Extra High Presser Foot Lifter
The extra-high presser foot lifter of the Janome 8077 and Janome DC2014 allows you to adjust the height, as needed for large sewing projects or multiple layers of thick materials.
|Janome 8077||Janome DC2014|
|Sewing Machine Type||Computerized||Computerized|
|Buttonhole Styles||6 one-step||3 one-step|
|Programmable Needle Up/Down||Yes||Yes|
|Working Light||Yes LED||Yes|
|Speed Control Slider||Yes||Yes|
|Weight||18.2 lbs||18.2 lbs|
|Extra High Presser Foot Lifter||Yes||Yes|
|Snap-on Presser Foot||Yes||Yes|
|Automatic Thread Cutter||No||No|
|Automatic Needle Threader||Yes||Yes|
|Stitch Selection||LCD and Push Button||LED Display and Push Button|
|Adjustable Stitch Length/Width||Yes||Yes|
|Included Feet||Satin Stitch Foot F, Sliding Buttonhole Foot, Zig-Zag Foot||1/4 Inch Seam Foot, Automatic Buttonhole Foot, Blind Hem Foot, Convertible Even Feed Foot, Even Feed Foot, Overedge Foot, Satin Stitch Foot F, Zipper Foot.|
|Dedicated Locking Stitch Button||Yes||Yes|
|Tension||Adjustable With Dial||Automatic (but can be adjusted with dial)|
|Price||Check Price on Amazon||Check Price on Amazon|
Janome 8077 Video Review
Janome DC2014 Video Review
These two machines perform equally well when you compare their performances. There is not much difference in stitch quality between these two machines. Thick and delicate fabrics are handled equally well by both machines. These two machines are notable for the stitch quality they offer, and it is what sets them apart from the competition. Our comparison of the features we listed above allows you to come to your own conclusion. Finally, it’s your decision.

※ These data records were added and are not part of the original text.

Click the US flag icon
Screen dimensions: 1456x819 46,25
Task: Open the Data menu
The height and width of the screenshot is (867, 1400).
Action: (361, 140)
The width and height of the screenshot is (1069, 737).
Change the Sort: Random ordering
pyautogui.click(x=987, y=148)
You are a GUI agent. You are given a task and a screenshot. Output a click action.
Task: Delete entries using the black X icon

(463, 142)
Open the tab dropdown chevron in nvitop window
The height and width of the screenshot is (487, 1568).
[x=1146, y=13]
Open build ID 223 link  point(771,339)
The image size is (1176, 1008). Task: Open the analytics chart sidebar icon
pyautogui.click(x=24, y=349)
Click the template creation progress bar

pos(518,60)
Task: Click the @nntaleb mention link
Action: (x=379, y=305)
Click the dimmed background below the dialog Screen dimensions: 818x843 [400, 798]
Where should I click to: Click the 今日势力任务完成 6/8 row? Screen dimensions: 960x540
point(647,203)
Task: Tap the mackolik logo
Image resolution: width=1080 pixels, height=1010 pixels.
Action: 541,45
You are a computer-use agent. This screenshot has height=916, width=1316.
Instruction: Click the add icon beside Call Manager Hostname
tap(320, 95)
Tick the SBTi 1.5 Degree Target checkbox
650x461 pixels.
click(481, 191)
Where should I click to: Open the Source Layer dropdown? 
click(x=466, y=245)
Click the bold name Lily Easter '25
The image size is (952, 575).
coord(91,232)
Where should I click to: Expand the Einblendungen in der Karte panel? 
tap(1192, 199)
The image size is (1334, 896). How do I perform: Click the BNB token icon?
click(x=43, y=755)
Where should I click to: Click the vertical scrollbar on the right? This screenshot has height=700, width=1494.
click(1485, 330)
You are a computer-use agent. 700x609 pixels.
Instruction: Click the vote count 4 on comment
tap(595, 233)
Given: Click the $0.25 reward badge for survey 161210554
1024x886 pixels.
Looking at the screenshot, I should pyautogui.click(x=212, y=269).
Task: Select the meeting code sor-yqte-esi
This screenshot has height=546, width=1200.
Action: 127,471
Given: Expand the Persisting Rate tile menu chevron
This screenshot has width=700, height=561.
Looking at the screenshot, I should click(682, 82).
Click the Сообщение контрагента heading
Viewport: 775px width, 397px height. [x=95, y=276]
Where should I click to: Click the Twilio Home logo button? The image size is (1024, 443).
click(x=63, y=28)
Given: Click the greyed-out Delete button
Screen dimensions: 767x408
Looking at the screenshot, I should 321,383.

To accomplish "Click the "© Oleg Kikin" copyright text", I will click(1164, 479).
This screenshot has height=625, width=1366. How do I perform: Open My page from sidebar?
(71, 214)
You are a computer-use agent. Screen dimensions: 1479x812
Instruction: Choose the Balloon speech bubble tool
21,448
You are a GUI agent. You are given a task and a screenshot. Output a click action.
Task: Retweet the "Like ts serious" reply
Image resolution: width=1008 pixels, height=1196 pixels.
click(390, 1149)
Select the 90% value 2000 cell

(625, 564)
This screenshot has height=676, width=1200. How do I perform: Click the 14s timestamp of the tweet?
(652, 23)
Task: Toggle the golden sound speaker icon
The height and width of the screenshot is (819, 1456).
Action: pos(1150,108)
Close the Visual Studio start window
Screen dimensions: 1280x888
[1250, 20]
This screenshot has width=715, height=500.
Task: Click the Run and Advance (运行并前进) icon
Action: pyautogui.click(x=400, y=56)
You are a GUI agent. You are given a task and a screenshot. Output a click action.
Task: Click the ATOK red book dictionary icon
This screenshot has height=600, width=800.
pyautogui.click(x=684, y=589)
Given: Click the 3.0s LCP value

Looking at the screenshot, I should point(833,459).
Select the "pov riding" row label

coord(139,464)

Q. How do I thread a sewing machine?
To get started with your sewing project, you’ll need to first thread your sewing machine. While your machine’s manual should guide you in the specific sequence for your make and model, the basic process starts by placing the presser foot in the up position.
Next, put your thread spool on the spool holder and bring the thread across the top of the machine, through the thread guide. Insert the thread through the tension mechanism, sliding it between the metal disks before pulling it back upwards. Find the take-up lever and place the thread into the hole. Pull the thread towards the sewing machine needle, using available thread guides as you go.
Finally, bring the needle into an accessible position by adjusting the handwheel. Insert the thread. Your sewing machine should be threaded and ready to go, but it’s always a good idea to make a test run on a sample swatch to check your work.
However, if you sewing machine comes with an automatic needle threader, that would save you lots of time.
Q. Why adjust tension on sewing machine
A. Sewing machine tension adjustment is controlled by devices that separately control the needle thread and the bobbin thread, putting varying amounts of tension (or strength) on the threads they control to form a strong, balanced stitch.
Q. Can I interchange metal and plastic bobbins if they are the same size?
A. Metal bobbins and plastic bobbins of the same size can NOT be swapped. Machines are set for a very precise tension setting. If they are set for a lighter plastic bobbin, the tension will change if a heavier metal bobbin is used.
Q. Does the machine work well with stretchy materials?
A. The machine works perfectly with all types of fabrics. As long as the user can work with the material, there should be no problem.
Q. Can i use 3 in 1 oil on my sewing machine
A. You shouldn’t use cooking oil or automotive oil in your machine, since doing so may clog the gears and damage any fabric used in the machine. Also, 3-in-1 oil is not suitable for sewing machines, according to Threads magazine.
Q. Can i use clipper oil on my sewing machine
A. Yes, you can as some people do recommend it as an alternative to sewing machine oil.